**Text to read:**
The importance of this becomes evident when we see how rapidly military ties have grown from transfer of military equipment and components to include ‘Counter Terror’ as well as Policing. And reaching “full agreement” with Israel over such “elements”that “perpetrate violence” is evidence of close ties.
Militarizing Policing
In so far as policing is concerned Indo-Israel cooperation formally began in February 2014 when an agreement was signed on ‘Cooperation on Homeland Security’ and a joint Steering Committee set up. The first meeting of the joint committee took place in Israel in September 2014 and constituted several working groups on border management, internal security and public safety, police modernization and capacity building for combating crime, crime prevention and cyber crime. More significantly, All India Police Services trainee officers after completing their year-long course at India’s National Police Academy spend a week in Israel on an “exposure tour”. What exactly they are exposed to remains official secret. However, reportedly[“IPS officers visit Israel to learn best policing practices”, The Economic Times, 13 July 2018]Indian officer trainees are exposed to Israeli border control management, practices and methods.These include Israeli expertise at monitoring social media to intelligence gathering as well as taking prompt action without bothering about consequences.
To sum up, while India-Israel relations are close, a word of caution is due here. India’s own record of waging war against our own people in different parts of the country is old and Indian Army itself has, in its incarnation as British Indian Army, a long history of waging military suppression at behest of East India Company and then the British Empire. So, it would be an exaggeration if Israel is burdened with prime responsibility for the brutal military campaign Indian army has been waging in Kashmir. India has turned to Israel to upscale its Counter Terror including Counter Insurgency operations and bring in “efficiency”, fine tune methods, introduce new practices. It is here that accusing civilians of being combatants for even voicing their opposition or protest comes into play. Blaming Pakistan for waging ‘proxy war’ in Kashmir turns everyone protesting in Kashmir into ‘anti-national’, supporter or sympathizer of ‘terrorists’ and therefore, fair game for armed forces to target. Use of pellet guns aimed at eyes or vital organs have turned hundreds of young persons in Kashmir blind or near blind and have caused many fatalities because a person is sprayed with pellets.

**Short problem 1:**
Extract every line of the records that contains the string "height".
**Short problem 2:**
Write the next part of the piece on India-Israel security ties, beginning after its final sentence.
The records that come next bear no relation to the piece on India-Israel security ties.

**Data excerpts:**
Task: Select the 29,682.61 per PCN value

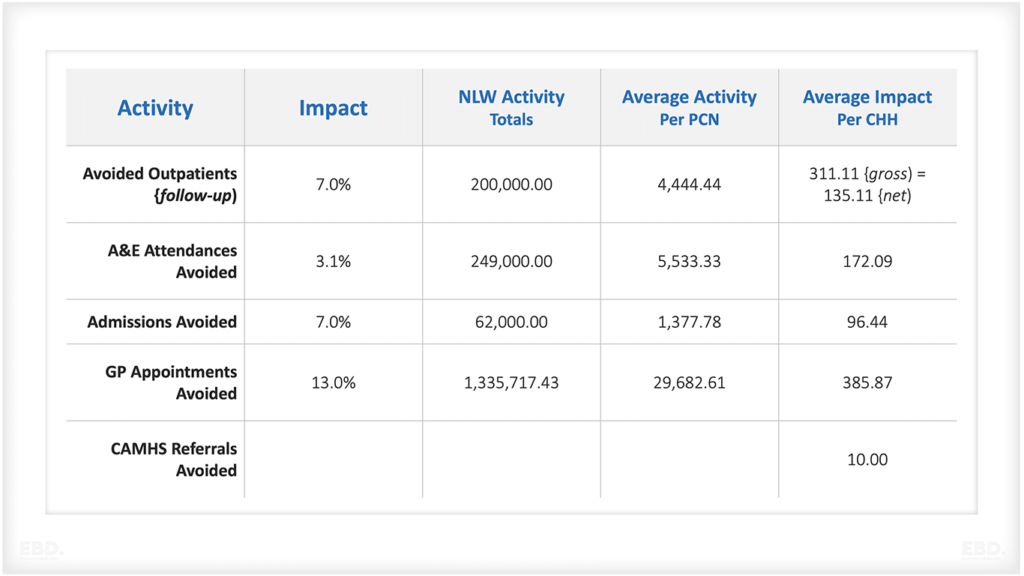Action: click(689, 383)
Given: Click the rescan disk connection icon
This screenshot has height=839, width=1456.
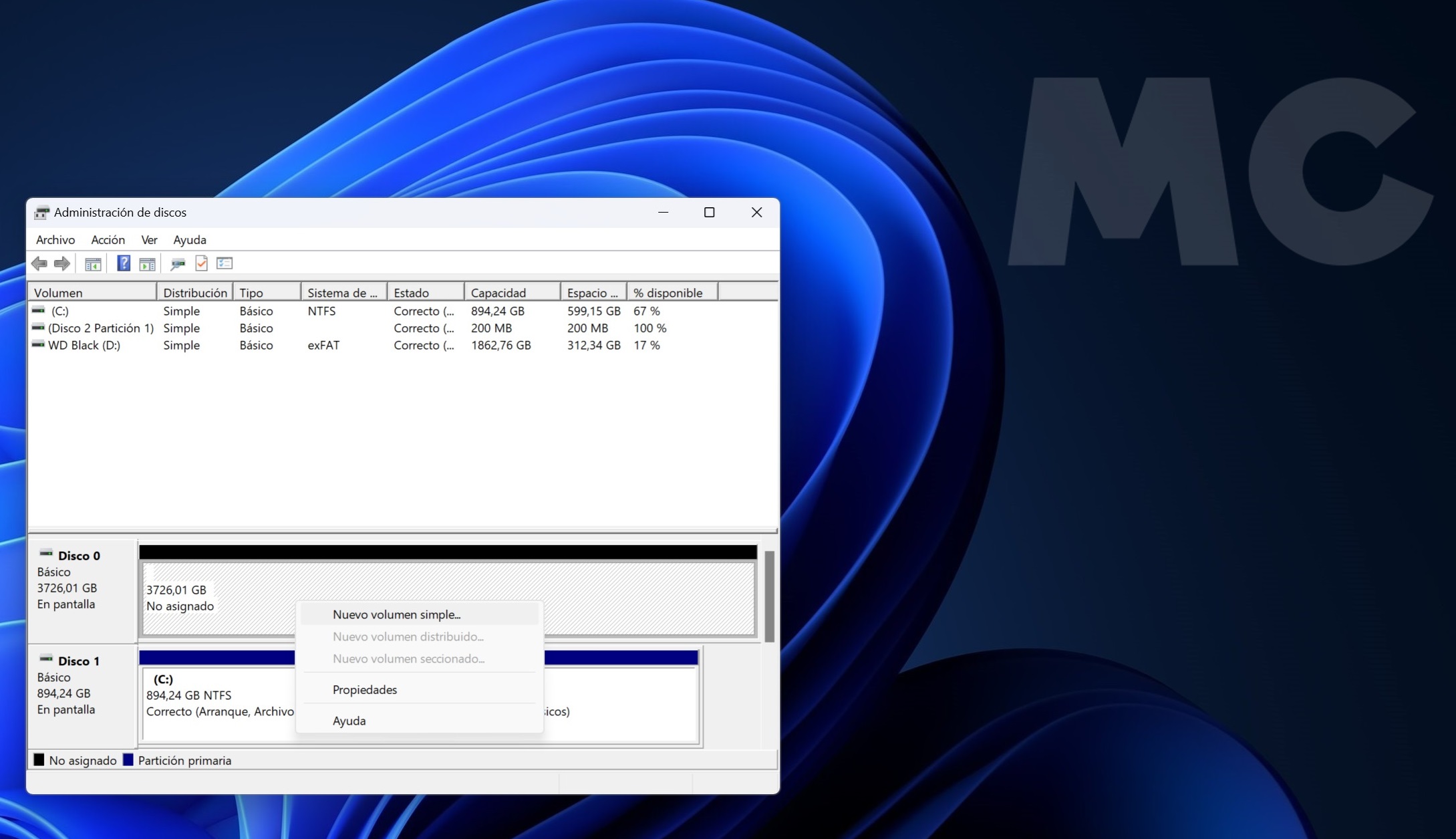Looking at the screenshot, I should (178, 263).
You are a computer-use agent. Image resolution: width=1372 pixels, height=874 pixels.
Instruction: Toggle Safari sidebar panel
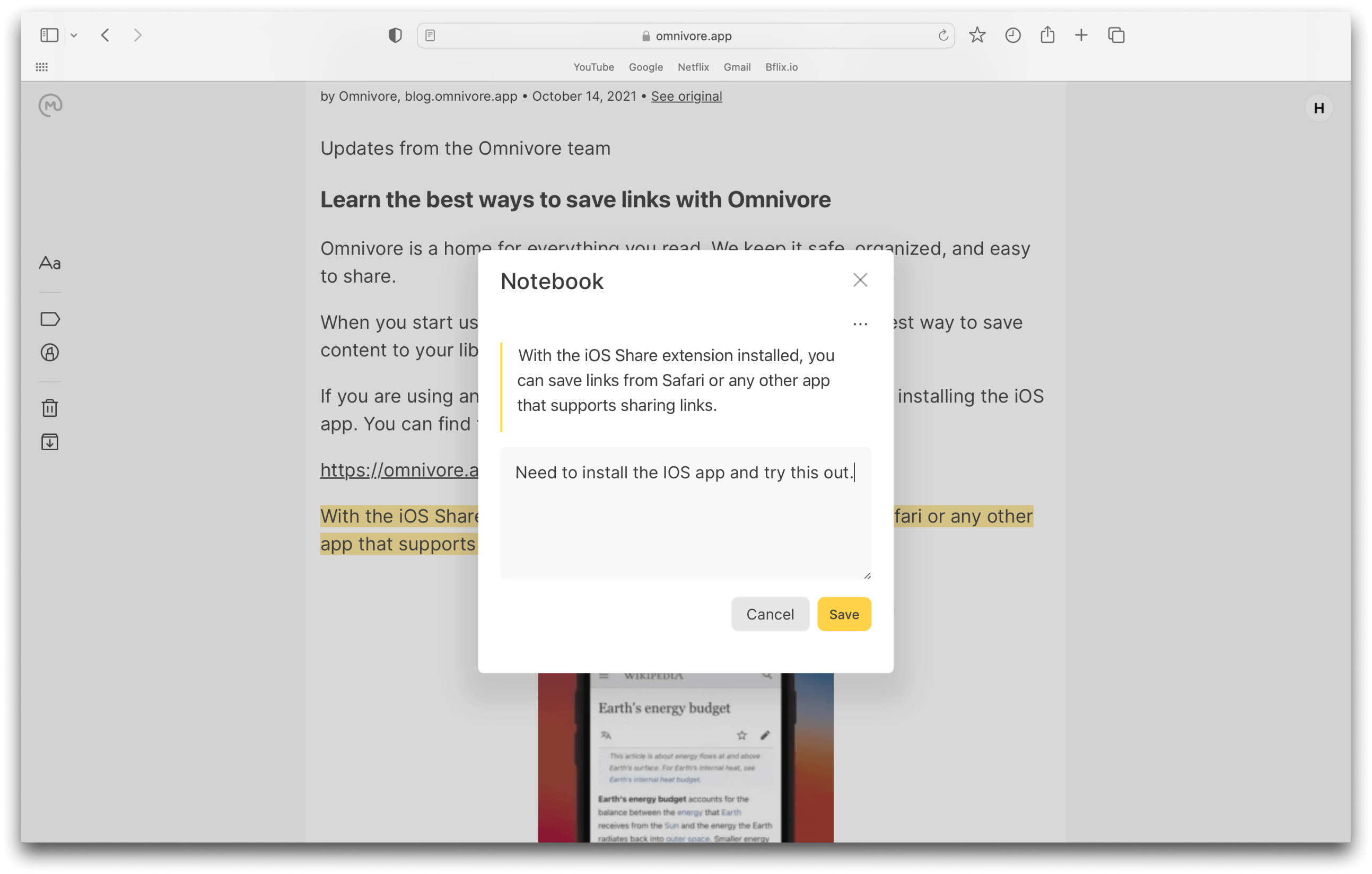49,36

**Expected output 1:**
This screenshot has height=839, width=1456.
You are a computer-use agent. Image resolution: width=1372 pixels, height=874 pixels.

**Expected output 2:**
Where Israel figures is that its “successes” have become the new standard for repressive governments to emulate and follow. Border fencing, sensors to plug loopholes to prevent infiltration and exfiltration are one part of the package. The other comprises training of personnel, exposing them to methods deployed by Israel’s militarized police force, so called counter-terror practices come into play. In other words, Israel provides a ‘cutting-edge’ system.
Israel exports what it uses to repress and dominate Palestinians and perpetrate aggression against its neighbors. The following are some of these tools, technologies, methods and weapons:
- Training of police, military and militia.
- Systems of surveillance used to criminalize populations considered potential threats to the legitimacy or security of repressive states and regimes. This information is used for mass incarceration, deportation, assassination, torture and forced removal to secure land or resources.
- Methods of isolating populations through forced migration and destruction of land into concentrated areas whose air space, borders/parameters and telecommunications are controlled.
- Militarized borders and border technology used to prevent freedom of movement.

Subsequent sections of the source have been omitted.